Given task =>
Can you reproduce the data below verbatim, starting at the line that contains "North America (82, 147)" and ending at the line that contains "Privacy Policy (433, 974)", with both of those lines included?
**** Entries supplied ****
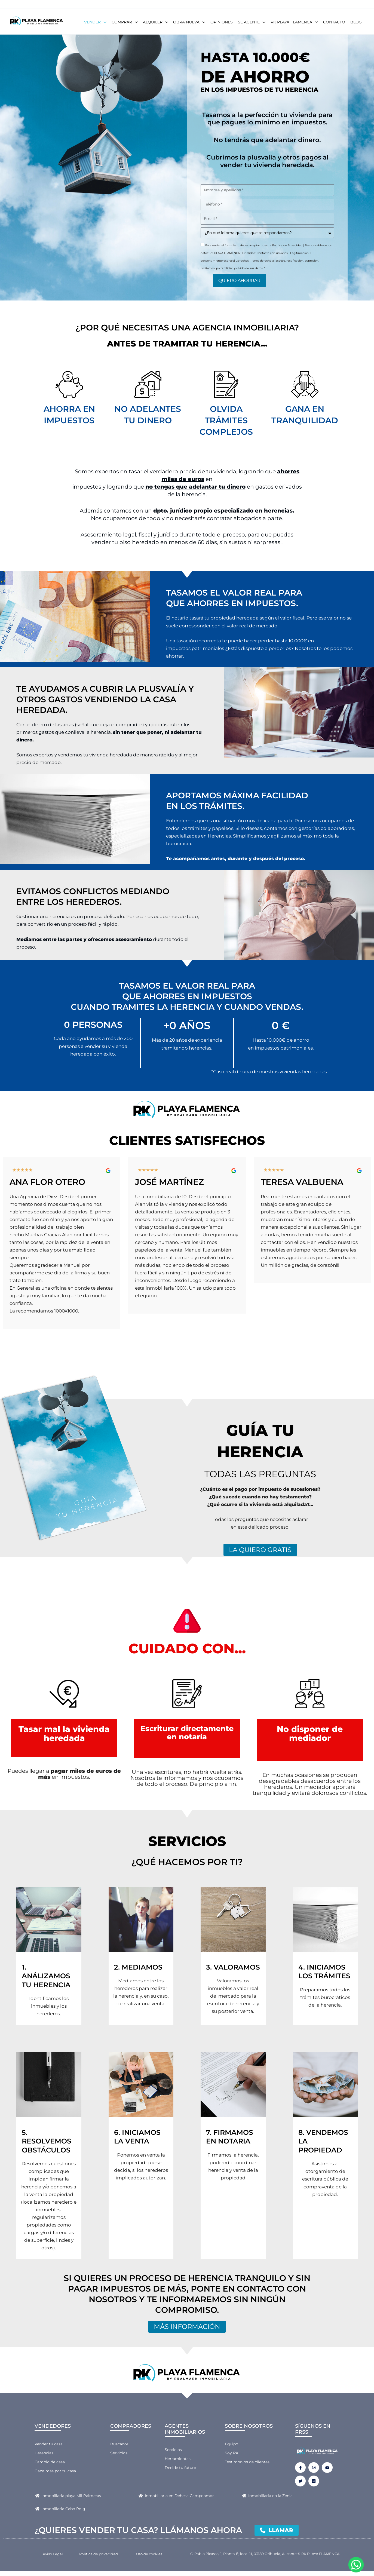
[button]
****
**** Entries supplied ****
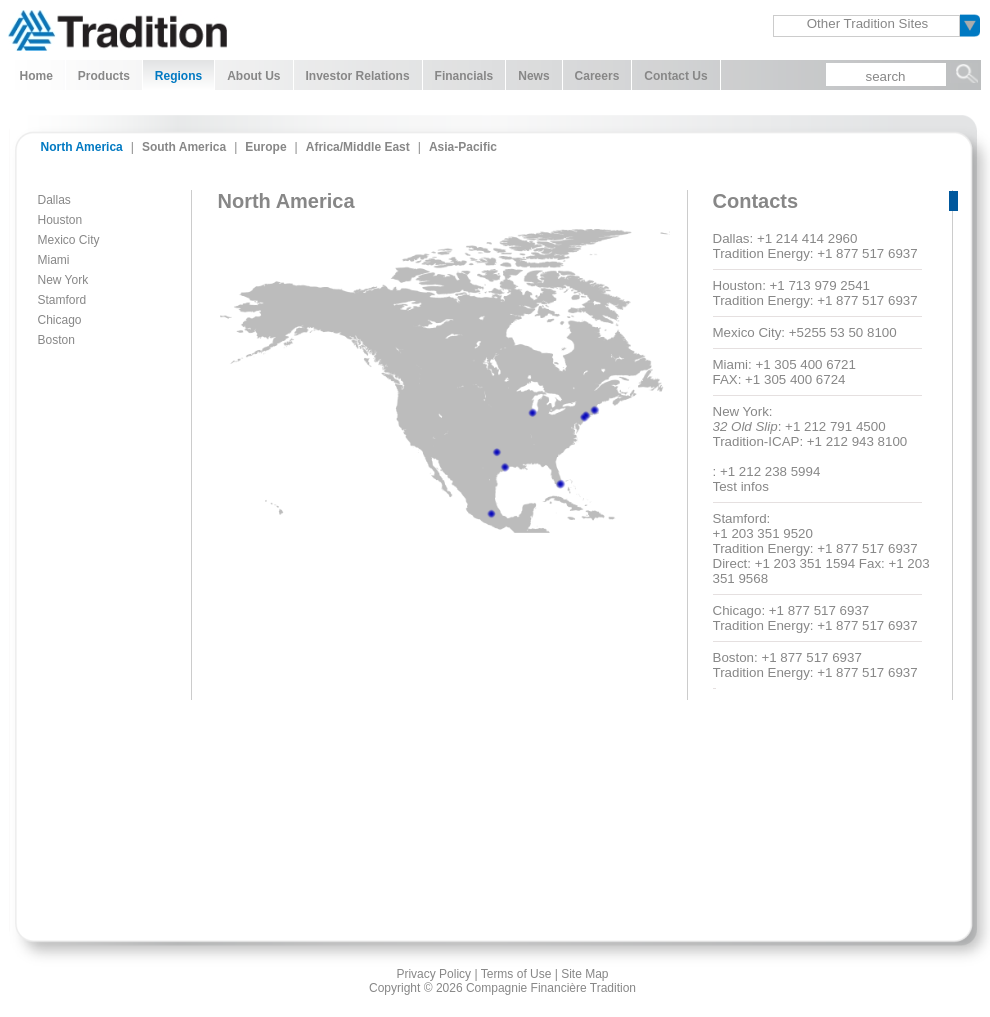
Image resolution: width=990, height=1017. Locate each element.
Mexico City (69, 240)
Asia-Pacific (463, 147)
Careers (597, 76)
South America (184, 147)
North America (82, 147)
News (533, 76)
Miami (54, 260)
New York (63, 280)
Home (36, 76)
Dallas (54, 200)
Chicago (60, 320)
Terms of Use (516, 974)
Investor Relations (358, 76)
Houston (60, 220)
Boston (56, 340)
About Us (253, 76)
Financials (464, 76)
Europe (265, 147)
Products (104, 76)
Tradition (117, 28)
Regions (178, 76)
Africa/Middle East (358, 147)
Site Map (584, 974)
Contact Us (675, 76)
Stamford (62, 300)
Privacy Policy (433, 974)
****
**** Entries supplied ****
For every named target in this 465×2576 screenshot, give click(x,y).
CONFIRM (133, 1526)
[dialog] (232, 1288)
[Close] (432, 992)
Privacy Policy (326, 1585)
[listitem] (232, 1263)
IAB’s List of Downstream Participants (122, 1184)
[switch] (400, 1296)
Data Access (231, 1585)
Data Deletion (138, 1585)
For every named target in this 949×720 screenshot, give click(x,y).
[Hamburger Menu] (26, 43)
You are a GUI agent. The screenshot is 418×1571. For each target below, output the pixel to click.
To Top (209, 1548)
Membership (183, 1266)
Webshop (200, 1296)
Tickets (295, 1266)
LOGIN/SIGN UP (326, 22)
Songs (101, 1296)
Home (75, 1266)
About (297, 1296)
****
Reply to the task =>
North America (82, 147)
News (533, 76)
Miami (54, 260)
New York (63, 280)
Home (36, 76)
Dallas (54, 200)
Chicago (60, 320)
Terms of Use (516, 974)
Investor Relations (358, 76)
Houston (60, 220)
Boston (56, 340)
About Us (253, 76)
Financials (464, 76)
Europe (265, 147)
Products (104, 76)
Tradition (117, 28)
Regions (178, 76)
Africa/Middle East (358, 147)
Site Map (584, 974)
Contact Us (675, 76)
Stamford (62, 300)
Privacy Policy (433, 974)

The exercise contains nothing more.